オートエスノグラフィー分析
auto-ethnographic analysis
元サンダカン八番娼館にいた木下クニの思い出のために
解説;池田光穂
オートエスノグラフィ(auto- ethography)とは、自叙伝や闘病記のように、自分自身が参与したことを、自分自身の語りを通して表 現した(広義の)民族誌的メディ アのことである。
この概念は、文化人類学的分析にとって機 能的な定義である。したがって、この資料は、異なった研究者にとっては、異なった資料体になること は明らかである。つまり、犯罪学者にとっては、犯罪分析の資料、心理学者にとっては、本人のアイデンティティや行動特性を理解する資料となる。
オートエスノグラフィーの分析が、人類学 にとって比較的難解であるのは次のようなことからである。つまり、自己と他者との峻別や、この他者 表象をめぐるさまざまな学問的理解という、一般の(狭義の)民族誌的メディアにかかわる資料体そのものの理解が複雑な上に、さらに、自己表象の問題という 新たな分析視角加わるからである。
しかし他方で、オートエスノグラフィーへ の関心とその理論形成についての議論が盛り上がることは、他者表象を中心としてきた、狭義の民族誌 的メディアの議論に対して、さまざまな理論上の刺激を与えることが確実だからである。

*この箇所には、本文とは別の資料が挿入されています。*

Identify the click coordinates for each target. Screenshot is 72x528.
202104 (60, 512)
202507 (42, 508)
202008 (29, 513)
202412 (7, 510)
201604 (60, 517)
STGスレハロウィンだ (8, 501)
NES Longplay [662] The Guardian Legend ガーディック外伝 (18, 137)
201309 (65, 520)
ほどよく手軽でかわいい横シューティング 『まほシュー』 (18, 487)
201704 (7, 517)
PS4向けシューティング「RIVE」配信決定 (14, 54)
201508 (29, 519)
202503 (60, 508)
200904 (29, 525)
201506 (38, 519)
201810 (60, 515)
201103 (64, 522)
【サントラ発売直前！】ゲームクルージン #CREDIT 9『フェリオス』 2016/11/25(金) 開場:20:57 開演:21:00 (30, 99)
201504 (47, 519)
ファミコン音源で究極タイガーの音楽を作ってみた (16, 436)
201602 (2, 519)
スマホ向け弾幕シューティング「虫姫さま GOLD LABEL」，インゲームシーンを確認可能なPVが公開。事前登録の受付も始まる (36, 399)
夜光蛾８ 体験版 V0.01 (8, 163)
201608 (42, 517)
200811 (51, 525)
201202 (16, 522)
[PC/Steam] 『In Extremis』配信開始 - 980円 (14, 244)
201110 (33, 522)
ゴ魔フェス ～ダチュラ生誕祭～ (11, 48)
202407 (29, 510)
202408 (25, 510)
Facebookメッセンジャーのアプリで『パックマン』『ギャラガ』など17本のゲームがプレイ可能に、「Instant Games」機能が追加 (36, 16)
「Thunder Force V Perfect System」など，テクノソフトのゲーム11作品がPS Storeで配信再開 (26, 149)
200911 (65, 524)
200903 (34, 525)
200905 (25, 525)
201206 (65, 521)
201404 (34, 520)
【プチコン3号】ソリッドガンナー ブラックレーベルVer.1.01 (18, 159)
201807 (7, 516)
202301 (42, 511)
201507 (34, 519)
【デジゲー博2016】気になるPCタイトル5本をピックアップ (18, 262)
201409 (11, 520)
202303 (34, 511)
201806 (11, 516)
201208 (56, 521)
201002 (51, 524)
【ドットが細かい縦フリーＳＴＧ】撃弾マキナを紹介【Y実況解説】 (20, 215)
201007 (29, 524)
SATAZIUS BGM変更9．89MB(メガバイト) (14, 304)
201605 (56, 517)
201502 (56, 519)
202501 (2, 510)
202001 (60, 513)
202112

もちろん、オートエスノグラフィーという 概念がまったく問題をもたないかというと、なかなか概念的には問題含みの概念であることは確かである。
このばあいの、オートエスノって、なにが
オートなのでしょうか?——表象される自己を表象するという意味でループをなしているので、セルフ(=
自己)=オートエスノとなるのでしょうか。自分の心象風景という「吐露」ではなくて、自分を他者の観点から「模写」するという意味なのかな? ひょっとし
て、オートの用語にそんなに固執しないのであれば「じぶん流民族誌」なのか、ただたんに「自分の活動をかいた記録」になるでしょうか? エスノ=民族=他
者表象という自明性をはかいするのでオートというよりも「自己を抜け出る」民族誌なのかな?
【実習課題】
以下の文章は、ポール・トンプソンの著作にあらわれた、テリー・コリンズ(1981)による詩の作品(酒井順子訳、一部変えてある)で ある。テリーは、解雇による怒りを表現したものであるとトンプソンは解説するが、この詩作が成長する経緯は次のようなものであった。まず、テリーは最初の 2行を書き、タイプされて、コピーされて(感圧紙を使うタイプコピーか複写機かは不明)、グループ(オーラルヒストリーを作るプロジェクトメンバー)によ り討議され、テリーがそれに書き加え、スペリングと節について助言が与えられ(誰が助言したかは不明)次のような作品になったという。
首切りにあった(T.A.P.コリンズ)
職場のその男は
ボスに俺がのろすぎると言った
ボスは俺の母さんと父さんに手紙を送った
だから俺たちは「身体障害者職場定着促進係官」に会いに行った
俺は彼女に、ボスは首を切るぞと俺を脅かしたと言ってやった
彼女はすごく怒ってボスに電話をした
俺と、もう一人の少年は追いやられた
ドアから、まるで犯罪人のように
だけどそのことについて何も言えなかった
ボスにとっては、時間と素早い動きがとりえの男にくらべて
俺はのろすぎた
ボスは俺を首にした
それはそこで11年9カ月働いていたんだ
この詩の作品を、オートエスノグラフィーという観点から解釈・論評しなさい。
【出典】トンプソン、ポール 2002『記憶から歴史へ』酒井順子訳、東京:青木書店
【応用問題】
我が国(日本)における「生活綴方運動」は、誰がどのような経緯でできあがっていったのか。また、その手法や目標とされた実践は、その 後どのように展開したか(また終焉したか)。そして、それは、我が国の社会の形成にどのような意味をもったのか。さまざまな立場から批判的に分析してみな さい。